In the SynosIs project, we are working with our research partners to develop an inspection system based on artificial intelligence (AI) that detects defects on surfaces quickly and automatically. The project is funded by the German Federal Ministry of Education and Research (BMBF).
Image processing systems for quality control in production are solving increasingly complex tasks and, due to short development cycles, must react ever more quickly to new products and defect patterns. Typical inspection tasks include the detection of surface defects and deviations from the target geometry. Artificial intelligence (AI) is used successfully in image recognition, processing and understanding to some extent.

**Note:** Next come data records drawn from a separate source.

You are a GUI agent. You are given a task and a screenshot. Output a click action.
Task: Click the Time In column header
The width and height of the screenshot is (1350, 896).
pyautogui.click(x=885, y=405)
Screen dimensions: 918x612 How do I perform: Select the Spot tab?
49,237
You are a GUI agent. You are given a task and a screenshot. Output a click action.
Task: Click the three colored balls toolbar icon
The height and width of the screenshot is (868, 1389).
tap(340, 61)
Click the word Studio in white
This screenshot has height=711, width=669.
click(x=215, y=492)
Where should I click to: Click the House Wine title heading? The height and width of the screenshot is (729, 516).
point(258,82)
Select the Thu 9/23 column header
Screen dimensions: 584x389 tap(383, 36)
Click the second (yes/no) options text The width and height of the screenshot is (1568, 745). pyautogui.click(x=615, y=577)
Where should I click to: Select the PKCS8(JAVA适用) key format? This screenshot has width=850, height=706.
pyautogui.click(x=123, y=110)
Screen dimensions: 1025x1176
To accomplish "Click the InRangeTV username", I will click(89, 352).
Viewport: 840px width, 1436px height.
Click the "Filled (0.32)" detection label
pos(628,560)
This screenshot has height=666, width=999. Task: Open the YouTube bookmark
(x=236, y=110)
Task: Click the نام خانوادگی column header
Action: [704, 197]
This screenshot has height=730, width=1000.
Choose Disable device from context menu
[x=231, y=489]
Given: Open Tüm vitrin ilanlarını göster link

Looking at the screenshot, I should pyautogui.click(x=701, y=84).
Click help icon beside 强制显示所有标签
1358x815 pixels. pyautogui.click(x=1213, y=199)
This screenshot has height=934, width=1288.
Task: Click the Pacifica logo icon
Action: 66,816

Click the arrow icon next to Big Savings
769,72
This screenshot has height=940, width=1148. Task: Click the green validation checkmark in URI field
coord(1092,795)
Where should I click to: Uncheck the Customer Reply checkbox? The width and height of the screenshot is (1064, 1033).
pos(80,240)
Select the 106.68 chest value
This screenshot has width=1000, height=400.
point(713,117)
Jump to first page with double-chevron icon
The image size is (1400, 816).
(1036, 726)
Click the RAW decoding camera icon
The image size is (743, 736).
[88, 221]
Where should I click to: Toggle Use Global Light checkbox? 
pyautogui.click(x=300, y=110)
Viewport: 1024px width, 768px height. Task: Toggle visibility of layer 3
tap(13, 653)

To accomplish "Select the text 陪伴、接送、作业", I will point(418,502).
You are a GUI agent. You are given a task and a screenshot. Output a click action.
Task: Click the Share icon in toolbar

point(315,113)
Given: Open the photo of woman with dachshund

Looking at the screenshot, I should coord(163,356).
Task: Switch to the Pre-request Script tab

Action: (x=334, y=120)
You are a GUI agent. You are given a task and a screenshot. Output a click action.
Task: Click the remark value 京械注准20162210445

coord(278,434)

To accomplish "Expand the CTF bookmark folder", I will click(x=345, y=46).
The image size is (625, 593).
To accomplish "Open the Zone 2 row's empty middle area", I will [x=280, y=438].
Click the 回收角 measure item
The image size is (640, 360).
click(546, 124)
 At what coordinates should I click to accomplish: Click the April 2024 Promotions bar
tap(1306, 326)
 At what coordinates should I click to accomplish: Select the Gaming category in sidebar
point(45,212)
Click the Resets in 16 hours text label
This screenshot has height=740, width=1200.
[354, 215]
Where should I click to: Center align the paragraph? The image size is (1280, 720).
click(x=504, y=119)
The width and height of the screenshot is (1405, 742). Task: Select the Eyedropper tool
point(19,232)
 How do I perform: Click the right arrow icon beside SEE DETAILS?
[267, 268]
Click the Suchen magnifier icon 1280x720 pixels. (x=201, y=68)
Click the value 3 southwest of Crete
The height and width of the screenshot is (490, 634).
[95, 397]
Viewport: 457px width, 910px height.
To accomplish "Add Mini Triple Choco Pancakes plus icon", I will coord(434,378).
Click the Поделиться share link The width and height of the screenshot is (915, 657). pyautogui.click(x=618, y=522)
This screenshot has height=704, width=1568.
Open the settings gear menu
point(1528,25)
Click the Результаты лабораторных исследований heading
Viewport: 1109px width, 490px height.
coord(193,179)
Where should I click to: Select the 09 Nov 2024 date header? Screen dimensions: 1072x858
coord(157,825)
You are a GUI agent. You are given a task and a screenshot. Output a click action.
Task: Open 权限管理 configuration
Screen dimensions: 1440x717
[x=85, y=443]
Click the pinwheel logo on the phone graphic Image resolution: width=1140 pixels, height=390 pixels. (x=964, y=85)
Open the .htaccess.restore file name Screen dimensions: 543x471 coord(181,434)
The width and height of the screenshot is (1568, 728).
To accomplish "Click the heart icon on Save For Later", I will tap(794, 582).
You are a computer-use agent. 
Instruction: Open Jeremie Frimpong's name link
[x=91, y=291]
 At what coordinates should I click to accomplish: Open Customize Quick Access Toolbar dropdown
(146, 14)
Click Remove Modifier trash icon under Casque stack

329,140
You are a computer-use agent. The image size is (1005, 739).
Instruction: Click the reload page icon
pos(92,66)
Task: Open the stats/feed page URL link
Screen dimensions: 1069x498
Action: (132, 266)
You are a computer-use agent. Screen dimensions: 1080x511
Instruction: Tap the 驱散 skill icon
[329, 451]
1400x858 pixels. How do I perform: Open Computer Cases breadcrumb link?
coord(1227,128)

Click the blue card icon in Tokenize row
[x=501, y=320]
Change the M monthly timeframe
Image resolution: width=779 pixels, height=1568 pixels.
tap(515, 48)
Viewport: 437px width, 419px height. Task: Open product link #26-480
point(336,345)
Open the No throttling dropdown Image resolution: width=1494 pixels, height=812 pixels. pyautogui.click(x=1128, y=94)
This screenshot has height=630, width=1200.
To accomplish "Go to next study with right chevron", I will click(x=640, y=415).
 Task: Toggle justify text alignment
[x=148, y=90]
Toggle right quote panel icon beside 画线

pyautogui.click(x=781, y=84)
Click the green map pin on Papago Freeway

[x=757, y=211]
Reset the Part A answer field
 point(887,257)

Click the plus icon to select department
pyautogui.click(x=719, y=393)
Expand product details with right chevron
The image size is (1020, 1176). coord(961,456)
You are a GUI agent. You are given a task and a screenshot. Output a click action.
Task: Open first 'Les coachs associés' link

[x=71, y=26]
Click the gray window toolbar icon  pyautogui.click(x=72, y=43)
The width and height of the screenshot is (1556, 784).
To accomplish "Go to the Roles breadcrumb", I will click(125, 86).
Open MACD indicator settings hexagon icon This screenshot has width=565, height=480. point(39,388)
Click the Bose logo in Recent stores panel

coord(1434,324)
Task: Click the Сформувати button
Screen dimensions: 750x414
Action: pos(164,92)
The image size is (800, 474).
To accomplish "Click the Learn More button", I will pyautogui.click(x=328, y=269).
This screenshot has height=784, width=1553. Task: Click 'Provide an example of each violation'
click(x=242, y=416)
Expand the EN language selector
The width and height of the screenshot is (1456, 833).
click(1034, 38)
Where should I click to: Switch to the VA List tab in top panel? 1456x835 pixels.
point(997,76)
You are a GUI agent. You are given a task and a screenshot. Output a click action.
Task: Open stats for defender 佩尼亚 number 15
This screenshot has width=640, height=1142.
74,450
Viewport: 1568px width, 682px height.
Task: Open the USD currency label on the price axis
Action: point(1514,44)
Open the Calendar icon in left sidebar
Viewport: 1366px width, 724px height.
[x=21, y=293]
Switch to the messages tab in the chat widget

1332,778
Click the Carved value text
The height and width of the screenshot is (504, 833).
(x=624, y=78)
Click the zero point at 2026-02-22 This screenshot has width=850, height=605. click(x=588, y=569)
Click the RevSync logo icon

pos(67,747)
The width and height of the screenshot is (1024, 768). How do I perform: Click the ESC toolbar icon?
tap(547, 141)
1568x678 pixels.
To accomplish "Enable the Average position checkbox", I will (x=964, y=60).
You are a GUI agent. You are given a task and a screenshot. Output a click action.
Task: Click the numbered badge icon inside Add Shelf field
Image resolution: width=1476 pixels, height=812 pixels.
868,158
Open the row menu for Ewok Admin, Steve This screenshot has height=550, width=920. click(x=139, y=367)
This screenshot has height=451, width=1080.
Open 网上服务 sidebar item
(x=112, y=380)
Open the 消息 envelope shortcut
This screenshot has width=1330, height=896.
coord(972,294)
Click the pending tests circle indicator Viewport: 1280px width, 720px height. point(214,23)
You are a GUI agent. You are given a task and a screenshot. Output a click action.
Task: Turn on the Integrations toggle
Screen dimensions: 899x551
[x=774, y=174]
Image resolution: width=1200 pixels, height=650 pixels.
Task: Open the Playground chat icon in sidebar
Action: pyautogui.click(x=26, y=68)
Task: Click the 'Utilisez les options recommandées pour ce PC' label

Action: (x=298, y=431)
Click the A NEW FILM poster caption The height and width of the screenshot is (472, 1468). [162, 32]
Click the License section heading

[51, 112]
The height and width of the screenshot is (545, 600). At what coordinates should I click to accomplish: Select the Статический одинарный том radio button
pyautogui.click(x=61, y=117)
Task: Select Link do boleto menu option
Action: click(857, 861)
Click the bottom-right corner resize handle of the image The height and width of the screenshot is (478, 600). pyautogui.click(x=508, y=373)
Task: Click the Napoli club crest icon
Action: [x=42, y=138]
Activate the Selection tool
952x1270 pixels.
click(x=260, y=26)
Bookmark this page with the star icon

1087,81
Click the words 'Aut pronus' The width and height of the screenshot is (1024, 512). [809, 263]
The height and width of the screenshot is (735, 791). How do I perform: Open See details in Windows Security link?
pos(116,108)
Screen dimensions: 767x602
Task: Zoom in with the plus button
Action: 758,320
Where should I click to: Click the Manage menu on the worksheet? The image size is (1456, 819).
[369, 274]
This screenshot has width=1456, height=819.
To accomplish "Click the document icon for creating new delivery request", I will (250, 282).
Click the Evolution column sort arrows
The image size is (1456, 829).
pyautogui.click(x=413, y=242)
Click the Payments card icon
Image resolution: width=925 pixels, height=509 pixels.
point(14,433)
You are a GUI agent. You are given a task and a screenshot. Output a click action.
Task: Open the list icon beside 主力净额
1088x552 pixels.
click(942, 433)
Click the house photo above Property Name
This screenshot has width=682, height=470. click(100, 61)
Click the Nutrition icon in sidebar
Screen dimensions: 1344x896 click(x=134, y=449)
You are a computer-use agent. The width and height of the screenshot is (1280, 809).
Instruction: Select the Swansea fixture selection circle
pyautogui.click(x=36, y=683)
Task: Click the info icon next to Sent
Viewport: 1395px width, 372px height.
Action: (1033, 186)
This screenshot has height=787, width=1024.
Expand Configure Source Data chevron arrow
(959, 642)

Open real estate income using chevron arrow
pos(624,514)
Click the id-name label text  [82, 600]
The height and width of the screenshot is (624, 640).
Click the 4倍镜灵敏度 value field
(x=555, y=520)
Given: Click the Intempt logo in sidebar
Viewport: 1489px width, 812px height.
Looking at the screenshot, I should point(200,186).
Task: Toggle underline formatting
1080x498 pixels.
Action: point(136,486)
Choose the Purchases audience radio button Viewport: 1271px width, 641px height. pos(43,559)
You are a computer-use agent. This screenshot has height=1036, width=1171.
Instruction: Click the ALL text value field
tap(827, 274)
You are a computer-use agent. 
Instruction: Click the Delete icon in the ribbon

However, training a robust, automatic AI-based inspection system requires a large amount of manually annotated image data, especially one that is representative of all defect types.
Challenges of an AI-Based Inspection System:
- Many defects occur very infrequently. In particular, defects that are critical to component safety are observed less frequently because they are avoided as much as possible on the production side.
- Manual annotation of exemplary defects is therefore not only time-consuming, but also leads to inconsistent results in some cases.
- In particular, the decisions of the trained system may be biased by the lack of defect images in the training.
It is therefore desirable to automatically generate realistic synthetic image data together with the corresponding annotations. Currently, the simulation of such image data requires multiple manual interactions. Moreover, synthetic generation of surface defects is an open research topic.